Others within the avant-garde music scene have also criticised The Wire. For example Ben Watson, who has contributed to The Wire himself, critiqued the magazine's editorial approach to covering noise music. In Watson's view, the magazine has had a tendency to treat noise musicians' work as "so worthy, alternative and dis-corporate" that virtually all of it must be inherently meritorious. This tendency results in an institutional reluctance to distinguish between good noise music and mere noise, along with an excess of positive, yet shallow, reviews. Rather than delving deeper into the genre's radical political dimensions, Watson argued, The Wire has instead curated its noise coverage based on superficial trends of underground fashionability; he suggested that the writing may sometimes provide "a clue as to how some new crew of hopeless hairy Stateside noisemaker muffins have been selected: 'Thurston says they're okay...'." The magazine's writing on noise came to rely on a style of "descriptive objectivity" that studiously avoids any actual evaluation of quality; as Watson wrote,

[C]ritics are loath to dismiss anyone waving the Noise flag. ... This 'Fear of Avant' leads to the style of reviewing which pervades The Wire, where music is described like some exotic landscape the writer has witnessed from train or plane—they played high frazzles, then low drones, chucked in some steam engine samples, then did some drumming—with value judgments suspended. Chuck in some words like 'visceral' and 'ambient' and 'fractal' and the job's done.

Watson also recalled bristling at Herrington's suggestion to "think niche" when writing for the magazine, which he took as an anti-universalist and commercially motivated attitude.

In a 2007 interview, Herrington addressed the magazine's reputation for pondering music that he joked might "sound like a steamroller running over a broken fax machine", saying: "Most people would take the mickey out of some bloke making music by bowing away at the femur of a mountain goat, but we'll give them the benefit of the doubt."

==Books==
There are multiple books based on material first published in The Wire.
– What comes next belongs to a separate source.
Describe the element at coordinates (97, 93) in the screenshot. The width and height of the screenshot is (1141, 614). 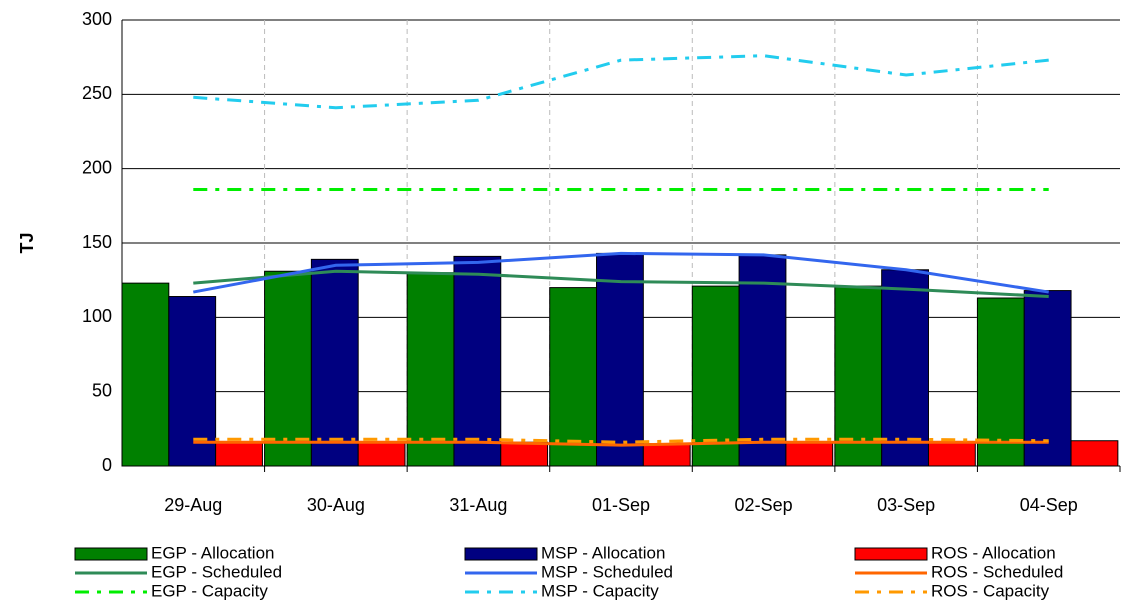
I see `y-tick-label: 250` at that location.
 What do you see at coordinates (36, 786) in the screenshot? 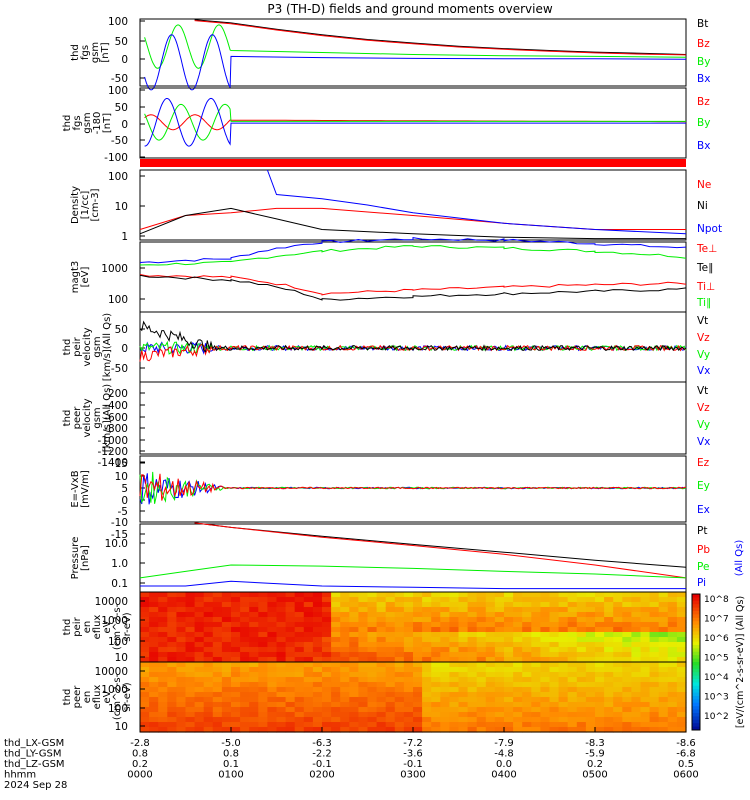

Invisible Jukebox (1998), published by Quartet Books, collected entries from the recurring feature of the same name. For these features, an interviewer plays several pieces of music for a musician without identifying them, usually selecting tracks that the musician would be expected to know. The musician is challenged to guess the artist and title, as well as to comment on the music. Undercurrents: The Hidden Wiring of Modern Music (2002) was published by Continuum as part of the magazine's 20th anniversary; it collected a mix of new and previously published essays about important but overlooked developments in the history of modern music. The Wire Primers (2009), out on Verso, collected 19 essays that give introductions to various genres and artists. Savage Pencil Presents Trip or Squeek's Big Amplifier (2012) collected Savage Pencil cartoons from the preceding twelve years. Most recently, Epiphanies: Life-changing Encounters With Music (2015) anthologised essays from a recurring guest column about musical experiences that made a profound impact on the writer.